An authoritative collection of Jung's writings on analytical psychology, including Synchronicity
The Structure and Dynamics of the Psyche features a selection of Jung's writings, ranging over four decades of his career, which illustrate the development of the conceptual foundations of analytical psychology. These pieces span the period from Jung's break with Freud and the psychoanalytical school, when Jung began formulating his own theories, to the 1950s, when he published an account of his controversial theory of synchronicity.
The contents are: On Psychic Energy - The Transcendent Function - A Review of the Complex Theory - The Significance of Constitution and Heredity in Psychology - Psychological Factors Determining Human Behavior - Instinct and the Unconscious - The Structure of the Psyche - On the Nature of the Psyche - General Aspects of Dream Psychology - On the Nature of Dreams - The Psychological Foundation of Belief in Spirits - Spirit and Life - Basic Postulates of Analytical Psychology - Analytical Psychology and
Weltanschauung - The Real and the Surreal - The Stages of Life - The Soul and Death -
Synchronicity: An Acausal Connecting Principle - On Synchronicity
The Structure and Dynamics of the Psyche first appeared in the Collected Works in 1960. In this new edition bibliographical citations and entries have been revised in the light of subsequent publications in the Collected Works, and essential corrections have been made.

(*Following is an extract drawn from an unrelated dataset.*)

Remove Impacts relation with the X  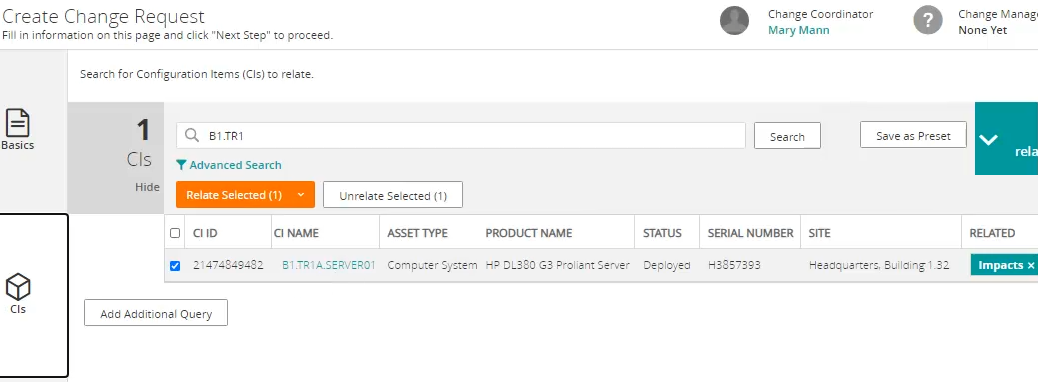[1030, 265]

The book traces an important line of development in Jung's thought from 1912 onwards. The earliest of the papers elaborates Freud's concept of sexual libido into that of psychic energy. In those that follow we see how, Jung, discarding one by one the traditional 'philosophical' hypotheses, gradually arrived at a concept which is even more controversial than psychic energy was in its day ^DDL namely, psychic reality. The book contains the first mention of the archetype in Jung's writings as well as his later views on its nature. There is also a valuable account of the therapeutic uses of 'active imagination' first described in an essay written in 1916.